With this goal, the Adobe team set off to create offices that are more than just spaces–they are spaces that engage and speak to their employees. They’ve done this by using design techniques that take into account all of our senses and reflect all of our differences. “Because people are so different in how they live and how they work, we wanted to make sure that not one sense or one type dominated the design, but that they are all taken into account and layered into the experience” says Kline.

Adobe offices have not only won awards for the design, but it’s contributed to the company landing coveted spots on Fortune’s “100 Best Companies to Work For” and Glassdoor’s “Best Places to Work” lists.
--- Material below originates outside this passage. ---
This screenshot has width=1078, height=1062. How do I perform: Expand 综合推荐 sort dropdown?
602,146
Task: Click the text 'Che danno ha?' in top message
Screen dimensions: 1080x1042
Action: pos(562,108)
We try to find unique yet natural ways to bring our people and innovation together.


The Play

Adobe’s offices have been designed to stimulate each of the five senses to deliver the greatest impact and experience for the workforce. Each sense has been considered, individually and collectively, to transform Adobe offices into spaces that evoke emotion and increase engagement and productivity at many levels. Colors have been used to influence behavior and create energy. Sustainable natural materials such as wood and plants have been used to bring the calming effects of nature into the office and, at the same time, show respect for the environment. Scents have been used to help employees feel calm, invigorated or welcomed. Even music has been used thoughtfully to drive comfort levels and enhance conversations.

An example is the newly renovated auditorium at their San Jose, California, headquarters. It previously had a corporate feel with marble floors and walls, artificial plants and a sterile staircase, which was less a reflection of the Adobe brand. “It could have been any company,” says Kline. The team completely transformed the space, bringing in colors and textures, as well as immersive environmental branding, to make it look and feel like an Adobe space and experience.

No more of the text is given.